Samsuri menyoroti kebijakan pengupahan. Menurutnya, PP 78/2015 adalah biang keladi upah murah. Sejak Peraturan Pemerintah tentang Pengupahan itu diberlakukan, kenaikan upah dibatasi. Bahkan tidak ada lagi perundingan untuk menentukan upah minimum di daerah, karena besar kenaikan sudah diputuskan pemerintah pusat.
“Karena itu, buruh menuntut agar PP 78/2015 dicabut. Kami akan terus berjuang dan melawam setiap kebijakan yang menghambat kesejahteraan kaum buruh,” tegasnya.
“Kalau upah minimum untuk pekerja lajang saja susah didapat, bagaimana dengan upah buruh yang berkeluarga?” Gugat Samsuri.
Sementara itu, Sabda Pranawa Djati menyoroti masalah jaminan kesehatan. Menurutnya, BPJS Kesehatan gagal mengoptimalkan kepesertaan pekerja formal. Berbagai kebijakan yang belakangan dibuat, bahkan bertentangan dengan UU SJSN dan BPJS.
Jika pekerja formal saja tidak bisa dimaksimalkan kepesertaannya, bagaimana dengan kepesertaan BPJS Kesehatan dari masyarakat umum yang lebih kompleks?
Hal lain yang disoroti Sabda adalah mengenai kepastian kerja. Menurutnya, pelanggaran outsourcing seperti sengaja dilakukan pembiaran.
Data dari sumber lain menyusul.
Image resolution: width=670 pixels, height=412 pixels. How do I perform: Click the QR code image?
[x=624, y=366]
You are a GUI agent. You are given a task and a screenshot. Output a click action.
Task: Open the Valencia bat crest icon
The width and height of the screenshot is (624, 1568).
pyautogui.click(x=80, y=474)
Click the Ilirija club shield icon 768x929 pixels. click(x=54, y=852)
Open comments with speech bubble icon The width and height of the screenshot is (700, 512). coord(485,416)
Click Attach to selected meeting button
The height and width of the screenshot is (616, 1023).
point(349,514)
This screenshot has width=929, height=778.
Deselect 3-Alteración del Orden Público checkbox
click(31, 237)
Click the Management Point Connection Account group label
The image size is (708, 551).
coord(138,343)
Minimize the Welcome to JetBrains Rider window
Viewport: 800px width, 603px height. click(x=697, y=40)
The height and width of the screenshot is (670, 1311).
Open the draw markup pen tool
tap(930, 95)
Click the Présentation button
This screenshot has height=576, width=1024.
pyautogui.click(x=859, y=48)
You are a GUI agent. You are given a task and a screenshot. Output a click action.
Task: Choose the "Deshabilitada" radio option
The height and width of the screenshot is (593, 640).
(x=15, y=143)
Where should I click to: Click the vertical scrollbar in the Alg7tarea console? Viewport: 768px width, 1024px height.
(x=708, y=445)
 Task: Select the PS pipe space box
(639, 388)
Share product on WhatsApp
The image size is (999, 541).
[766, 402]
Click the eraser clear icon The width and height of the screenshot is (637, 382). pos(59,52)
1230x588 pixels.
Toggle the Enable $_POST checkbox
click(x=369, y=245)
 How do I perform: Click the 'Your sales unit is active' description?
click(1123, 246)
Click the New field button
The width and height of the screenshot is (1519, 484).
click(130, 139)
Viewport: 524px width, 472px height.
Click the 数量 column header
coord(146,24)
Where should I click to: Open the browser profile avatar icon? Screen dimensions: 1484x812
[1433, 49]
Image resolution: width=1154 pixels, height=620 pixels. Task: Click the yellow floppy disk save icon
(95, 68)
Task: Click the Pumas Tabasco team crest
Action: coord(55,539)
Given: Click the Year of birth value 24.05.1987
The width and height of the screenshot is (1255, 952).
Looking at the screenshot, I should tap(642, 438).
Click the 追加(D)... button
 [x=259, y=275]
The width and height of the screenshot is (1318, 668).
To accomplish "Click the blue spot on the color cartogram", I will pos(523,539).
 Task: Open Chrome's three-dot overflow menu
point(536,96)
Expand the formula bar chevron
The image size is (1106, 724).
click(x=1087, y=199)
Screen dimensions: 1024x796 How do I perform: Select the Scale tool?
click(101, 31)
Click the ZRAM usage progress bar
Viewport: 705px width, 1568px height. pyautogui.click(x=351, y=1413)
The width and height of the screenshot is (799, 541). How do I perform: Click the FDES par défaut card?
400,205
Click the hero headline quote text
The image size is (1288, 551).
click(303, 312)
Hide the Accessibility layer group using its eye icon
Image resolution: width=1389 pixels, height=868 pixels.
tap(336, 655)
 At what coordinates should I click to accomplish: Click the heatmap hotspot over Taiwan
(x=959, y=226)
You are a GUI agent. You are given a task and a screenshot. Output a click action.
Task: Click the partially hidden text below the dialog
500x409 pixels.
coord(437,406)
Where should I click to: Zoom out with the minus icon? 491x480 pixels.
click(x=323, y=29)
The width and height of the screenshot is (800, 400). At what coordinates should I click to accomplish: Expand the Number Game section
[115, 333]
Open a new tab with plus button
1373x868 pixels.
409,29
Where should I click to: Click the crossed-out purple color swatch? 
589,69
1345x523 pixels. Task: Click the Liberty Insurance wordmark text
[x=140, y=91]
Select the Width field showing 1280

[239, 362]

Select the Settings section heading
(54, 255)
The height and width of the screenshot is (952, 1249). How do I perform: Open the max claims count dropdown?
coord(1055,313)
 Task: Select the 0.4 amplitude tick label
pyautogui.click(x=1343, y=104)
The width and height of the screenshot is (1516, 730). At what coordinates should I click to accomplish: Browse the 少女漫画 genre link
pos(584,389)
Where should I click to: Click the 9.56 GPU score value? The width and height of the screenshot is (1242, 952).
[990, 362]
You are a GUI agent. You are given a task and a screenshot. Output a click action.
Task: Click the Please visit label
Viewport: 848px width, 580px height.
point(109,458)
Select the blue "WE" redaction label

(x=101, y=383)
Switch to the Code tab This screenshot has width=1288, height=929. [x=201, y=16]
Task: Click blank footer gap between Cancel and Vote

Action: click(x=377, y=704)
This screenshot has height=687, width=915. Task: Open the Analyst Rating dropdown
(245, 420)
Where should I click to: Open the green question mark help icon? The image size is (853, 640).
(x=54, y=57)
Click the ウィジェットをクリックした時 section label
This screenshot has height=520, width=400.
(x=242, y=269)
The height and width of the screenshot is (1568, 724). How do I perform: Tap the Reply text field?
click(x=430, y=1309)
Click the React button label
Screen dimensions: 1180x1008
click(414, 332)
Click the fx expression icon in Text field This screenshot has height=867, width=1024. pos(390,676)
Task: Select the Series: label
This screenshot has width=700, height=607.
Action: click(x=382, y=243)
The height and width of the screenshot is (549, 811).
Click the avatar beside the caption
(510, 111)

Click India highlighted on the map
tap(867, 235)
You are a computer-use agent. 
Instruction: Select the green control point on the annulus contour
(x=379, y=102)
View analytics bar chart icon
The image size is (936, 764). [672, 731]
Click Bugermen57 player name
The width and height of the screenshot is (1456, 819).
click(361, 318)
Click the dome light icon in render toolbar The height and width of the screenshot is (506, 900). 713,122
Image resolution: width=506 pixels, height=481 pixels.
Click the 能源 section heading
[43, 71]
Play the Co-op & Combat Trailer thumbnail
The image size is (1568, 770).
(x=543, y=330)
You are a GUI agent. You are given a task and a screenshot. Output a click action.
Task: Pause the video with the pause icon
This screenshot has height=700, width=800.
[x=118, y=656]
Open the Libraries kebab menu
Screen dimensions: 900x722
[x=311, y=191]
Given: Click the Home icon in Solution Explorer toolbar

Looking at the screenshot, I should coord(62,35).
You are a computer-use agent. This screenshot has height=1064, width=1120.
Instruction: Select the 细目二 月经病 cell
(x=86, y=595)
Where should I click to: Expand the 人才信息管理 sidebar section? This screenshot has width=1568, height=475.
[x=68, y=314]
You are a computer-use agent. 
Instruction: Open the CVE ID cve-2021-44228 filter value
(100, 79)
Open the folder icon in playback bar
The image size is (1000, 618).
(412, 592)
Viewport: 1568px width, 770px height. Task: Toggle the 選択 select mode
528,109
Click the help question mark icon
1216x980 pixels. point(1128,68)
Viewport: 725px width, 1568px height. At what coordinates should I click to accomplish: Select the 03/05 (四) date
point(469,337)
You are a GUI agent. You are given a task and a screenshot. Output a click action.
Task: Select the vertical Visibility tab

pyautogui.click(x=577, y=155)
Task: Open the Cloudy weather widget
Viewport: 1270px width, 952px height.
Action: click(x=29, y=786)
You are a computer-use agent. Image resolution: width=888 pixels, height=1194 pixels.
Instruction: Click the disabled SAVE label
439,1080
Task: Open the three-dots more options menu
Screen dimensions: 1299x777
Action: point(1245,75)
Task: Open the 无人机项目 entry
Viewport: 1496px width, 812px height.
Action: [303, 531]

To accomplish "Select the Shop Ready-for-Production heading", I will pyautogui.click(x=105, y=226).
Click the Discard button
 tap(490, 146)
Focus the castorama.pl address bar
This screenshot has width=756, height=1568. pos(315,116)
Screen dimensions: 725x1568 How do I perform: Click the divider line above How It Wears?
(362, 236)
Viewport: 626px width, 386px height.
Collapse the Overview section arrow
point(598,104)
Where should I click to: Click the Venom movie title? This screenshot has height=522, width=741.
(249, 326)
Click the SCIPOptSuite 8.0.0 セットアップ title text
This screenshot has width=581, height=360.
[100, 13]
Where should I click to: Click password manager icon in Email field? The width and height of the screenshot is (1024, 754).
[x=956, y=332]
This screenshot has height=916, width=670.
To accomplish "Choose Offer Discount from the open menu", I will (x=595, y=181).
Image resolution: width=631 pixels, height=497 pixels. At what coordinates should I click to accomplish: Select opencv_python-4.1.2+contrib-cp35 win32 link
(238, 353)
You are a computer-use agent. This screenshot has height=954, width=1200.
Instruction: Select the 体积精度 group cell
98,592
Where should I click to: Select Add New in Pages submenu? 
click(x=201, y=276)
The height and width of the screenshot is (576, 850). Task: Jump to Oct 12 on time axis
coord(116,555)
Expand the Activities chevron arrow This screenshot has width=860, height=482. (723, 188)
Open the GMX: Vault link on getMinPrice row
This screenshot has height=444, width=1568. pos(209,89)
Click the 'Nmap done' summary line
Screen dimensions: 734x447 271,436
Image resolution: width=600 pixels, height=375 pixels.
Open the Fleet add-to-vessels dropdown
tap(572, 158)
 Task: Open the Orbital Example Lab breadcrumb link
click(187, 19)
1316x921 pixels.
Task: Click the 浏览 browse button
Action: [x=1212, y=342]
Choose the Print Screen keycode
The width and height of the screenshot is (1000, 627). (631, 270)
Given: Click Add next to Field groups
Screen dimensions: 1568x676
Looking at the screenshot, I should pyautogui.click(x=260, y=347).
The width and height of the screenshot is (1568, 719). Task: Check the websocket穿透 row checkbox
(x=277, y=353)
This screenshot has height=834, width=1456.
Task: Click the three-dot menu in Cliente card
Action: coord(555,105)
Justru sekarang ada kebijakan pemagangan yang rentan disalahgunakan.
“Kenaikan harga-harga yang paling banyak merasakan dampaknya adalah ibu-ibu,” ujar Mundiah yang merupakan satu-satunya perempuan yang berbicara di dalam forum ini.
Apalagi, kenaikan upah dalam beberapa tahun terakhir ini kenaikan upah relatif kecil. Akibatnya daya beli jatuh. Knaikannya upah tidak mengejar daya beli.
Terakhir, Kardinal menyoroti permasalahan PHK yang banyak terjadi. Bahkan saat ini proses PHK sangat mudah. Tinggal bilang rugi, PHK bisa dilakukan.
Ironisnya ketika melaporkan ke Pemerintah khususnya ke Dinas Tenaga Kerja, nyaris tanpa penyelesaian.
Hal lain adalah mengenai kekebasan berserikat yang relatif berat. Sebab bagaimana mungkin kita bisa berunding dengan maksimal, jika berserikat saja relatif sulit.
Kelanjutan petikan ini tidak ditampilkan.